第50話 オデオン座で見た男
翔馬が望洋亭に入って三か月経った。店主の風間悦子にも信頼されて、支配人になる日も近くなった。安定した収入も得られるようになって、凛々子に頼っていた家計のやりくりも楽になった。「凛々子にこれ以上負担をかけることはない」と思うと精神的にも落ち着いてきた。
「凛々子、今度の日曜日に映画でも見にいかない?」
「いいわね、行きましょうよ。久しぶりだわ」
「じゃあ寅さんかな」
「寅さんならテレビで見れるわよ、洋画にしようよ」
「洋画か、洋画ならオデオン座か、セントラル劇場だな、今何をやってるかな」
「今オデオン座で羊たちの沈黙を上映してるわよ、凄く話題になってるからこれにしましょうよ」
「羊たちの沈黙か、ちょっと怖い映画だろ、凛々子は怖いのは大丈夫なのか」
「大丈夫よ、翔馬の方が心配だわ」
ということで二人はこの年に封切りされて、話題になっていた羊たちの沈黙という映画を見に、オデオン座に入った。
さすがに話題の映画だけあって、オデオン座は満員であった。
映画が終わり、場内が明るくなった時、翔馬は一組の男女に気が付いた。
男性の方は人の陰で見えなかったけど、女性はプラスワン企画の社長の妹で、今はラセーヌのホステスの真知子だ。声をかけてみようかなと思った。
だけどデート中に声をかけるのも悪いな、と思い、オデオン座を出て笛園という喫茶店に入った。
「ねぇ翔馬、さっき誰かを見てたでしょ、あの二人は誰なの?」と凛々子は翔馬が真智子を見てたのを、分かってたようだ。
「プラスワン企画にいた人だよ、今はラセーヌにいるんだけどね」
「じゃあ、男の人はラセーヌのお客さんね、歳が離れてたから」と、翔馬より凛々子の方がしっかり見ていたようだ。

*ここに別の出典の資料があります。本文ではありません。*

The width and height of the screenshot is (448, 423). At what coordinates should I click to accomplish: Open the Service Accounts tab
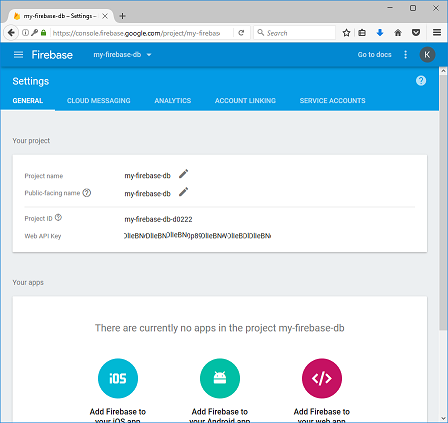click(332, 101)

「凛々子、君は凄いね、あんなに沢山の人の中で、顔もはっきり見えるんだね」
「そりゃあそうよ、ニュー東宝の中はもっと暗いわよ、それでもちゃんと伝票の字も見えるからね」と自慢した後に、思い出した。
伝票の小さな字より、ずっと大きい字で名前を書いた花束を、パット・ブーンとバックコーラスのリンダに渡したことがあった。
「ねぇ翔馬、リンダと車の中で英語でしやべったのを覚えてるでしょ、私はパット・ブーンとリンダに花束を渡したのよ。その花束を贈った人の名前が乙川だったのよ。

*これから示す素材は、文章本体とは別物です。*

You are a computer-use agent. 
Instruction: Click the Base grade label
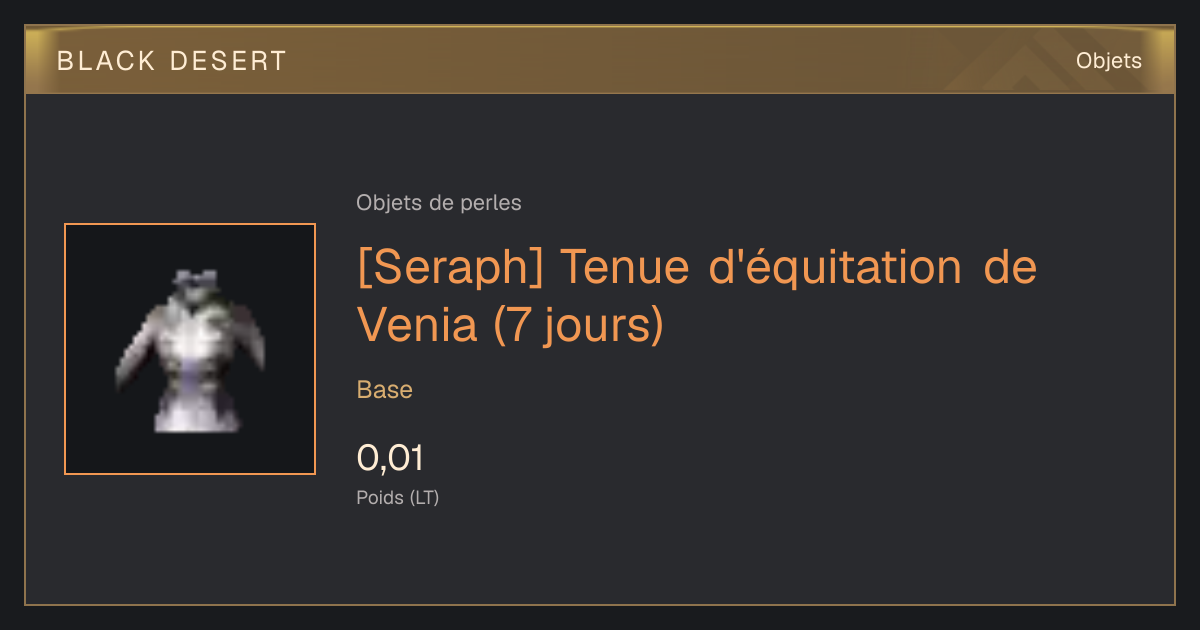[x=385, y=390]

翔馬は確か、『俺の本当の親父は乙川という人だ』って言ってたわね。その時、ひょっとしたら、花束を贈った人は翔馬のお父さんじゃないかと思ったわ」
「違うと思うよ、乙川なんて人はいっぱいいるからね」
「翔馬のお父さんの乙川ってどんな字なの」
「オトカワっていうことしか知らないな、花束の人はどんな字なの」
「乙女の乙よ」
「乙女の乙だって?じゃあうちのお客さんと同じだな。下の名前はなんていうの」
「西郷隆盛の隆よ」
「じゃあやっぱり花束の人とうちのお客さんは同じ人だよ。うちのお客さんも乙川隆だよ」
「じゃあ翔馬のお父さんじゃないの?」
「俺はけたくそ悪いから下の名前は聞いてないんだ、知ってるのは乙川ってことだけだよ」
「顔は知ってるんでしょ?」
「それが、顔も知らないんだ。函館の爺さんの家に来たことがあったけど、爺さんはアイツが大嫌いだから、すぐに追い帰してしまったからね」
「困ったわね…………そうだ、翔馬を釧路まで迎えに来た代議士の秘書の人がいたでしょ。あの人に聞いたらいいんじゃない?」
「あぁ、良一さんの奥さんの静香さんだね。あの人なら大丈夫かもね」
☆☆☆
翔馬が議員会館にある加治良一の事務所に電話をかけて、静香に乙川のフルネームを聞くと、静香は「乙川の下の名前は隆よ」と言った。
静香の返事で、花束の贈り主もオデオン座にいた男も、望洋帝に来た男も同じ人物で、翔馬の実の父親であることが確実となった。
それだけではなかった。凛々子がいるニュー東宝と、自分がいる望洋亭に来た男が実の父親と知って、「アイツは俺と凛々子に何をしようと企んでるのだな、ちくしょう乙川の奴め‼」と拳を握った翔馬に静香は「ちょっと待ってね」と言って代議士の加治良一に代わった。
良一は「翔馬君、それよりも君の名刺があっちこっちに出回ってるよ」と言った。
俺の名刺があっちこっちに?一体 何のことだ。